We had our first centipedes in the house today. You know you are in Liberia when you have centipedes. Unfortunately C was alone in the house and came seeking assistance from the missionaries and me who were talking on their porch, but when she returned with the “spri gone,” as the bug spray is called, they were gone. So they are prowling somewhere in the house. Just what I wanted to know. I promptly went out and bought house flipflops today. No more bare feet at night.

3 July 2006
1343 hrs
Mon-Lib.

Observation: it’s much better to arrive first than last.

1715 hrs

I’m watching the waves break at Mamba Point. For those of you not from ‘round here, Monrovia is built on a peninsula that narrows and then widens again, ending at Mamba Point. There’s some other stuff, too, like Bushrod Island, but the main part of Monrovia is on this peninsula.
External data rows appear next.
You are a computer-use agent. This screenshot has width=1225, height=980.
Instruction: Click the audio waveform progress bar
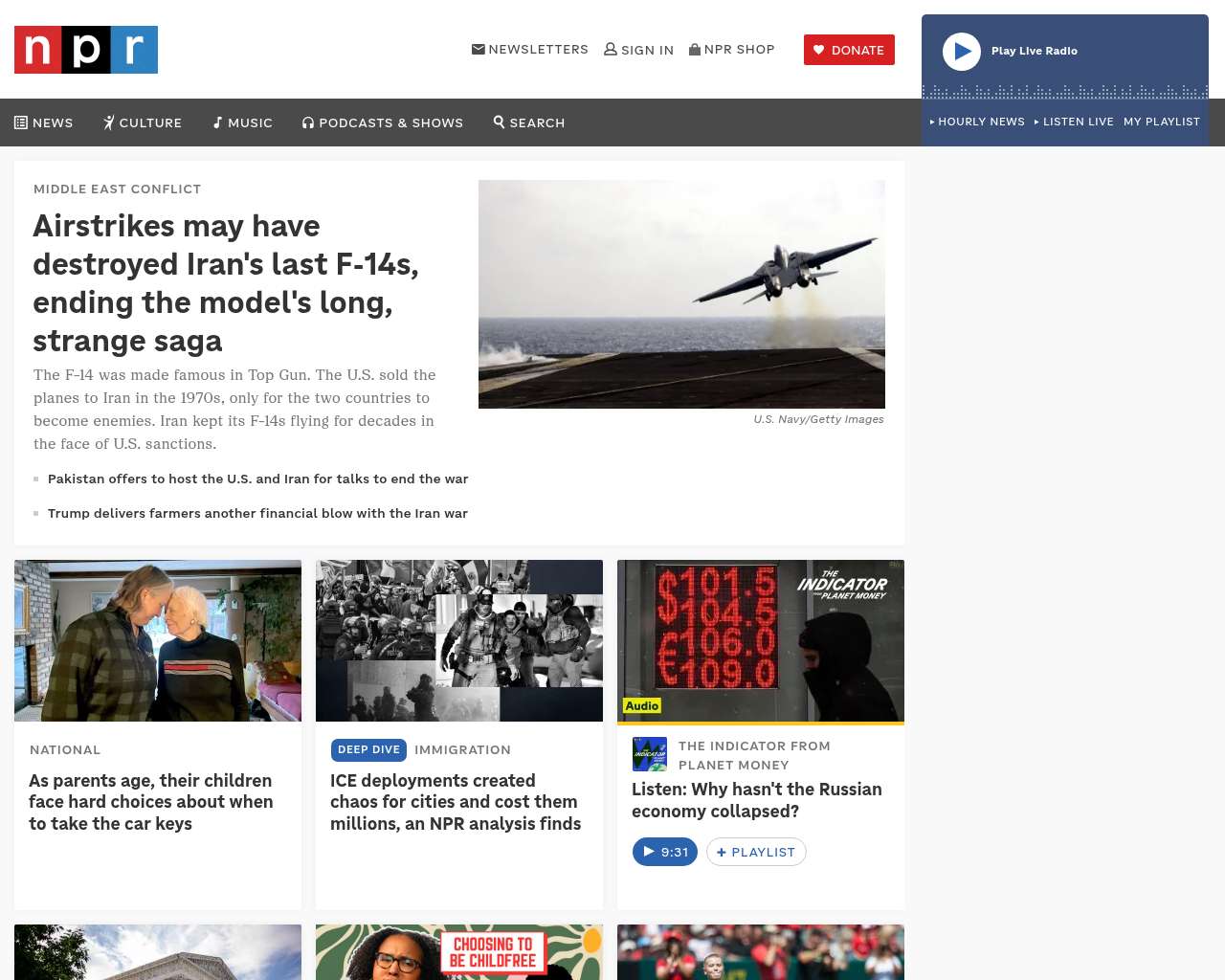[x=1065, y=92]
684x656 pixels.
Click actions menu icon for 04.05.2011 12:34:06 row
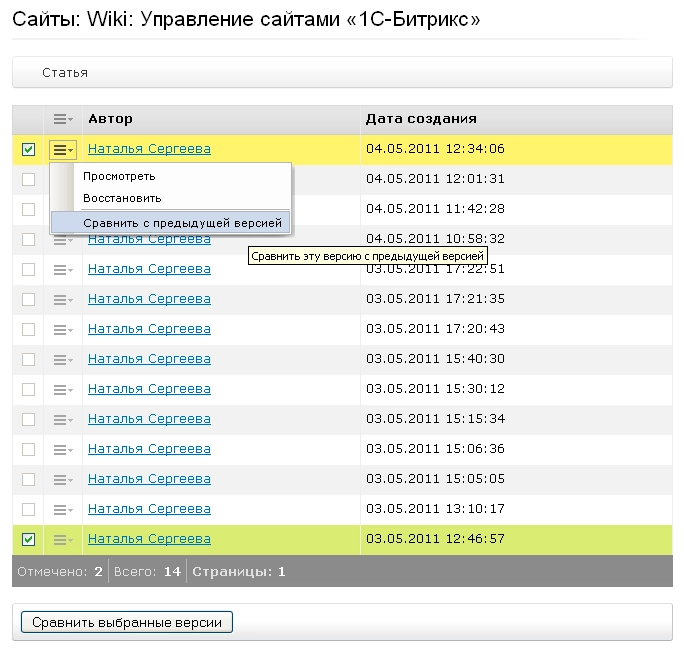pyautogui.click(x=63, y=150)
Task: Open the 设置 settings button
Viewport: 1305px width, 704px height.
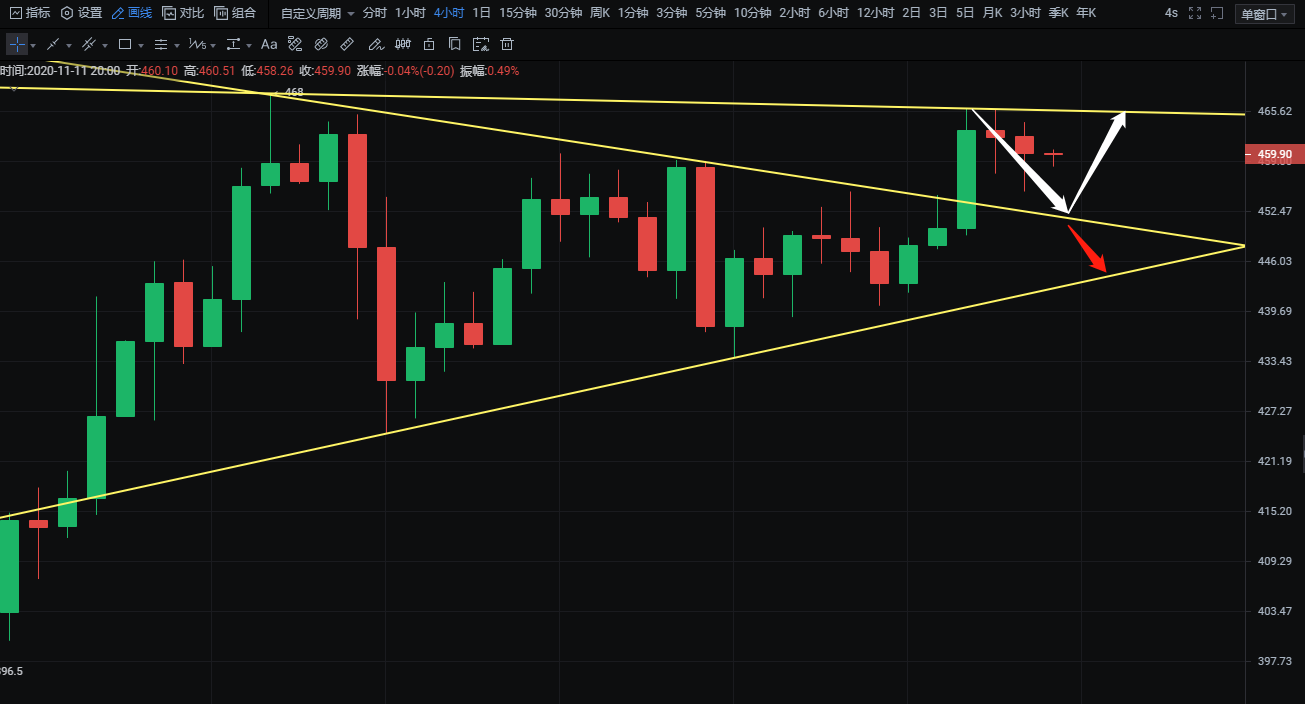Action: coord(81,13)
The waves out here are BIG. I’m watching them and wishing I was in them.

We left work early today because Kofi Annan is coming to town. We don’t actually get to see or hear Kofi Annan, but the fact that he’s here means that they are closing Tubman Boulevard (which is NOT a boulevard) and Broad Street (which IS a boulevard) and so our driver essentially told us that we had to leave the office at four pm or never leave it again. So here I am. Watching the waves. Eating peanuts that I don’t deserve because I didn’t actually buy anything at the restaurant. Forestalling the moment when I have to go in and plug in my computer.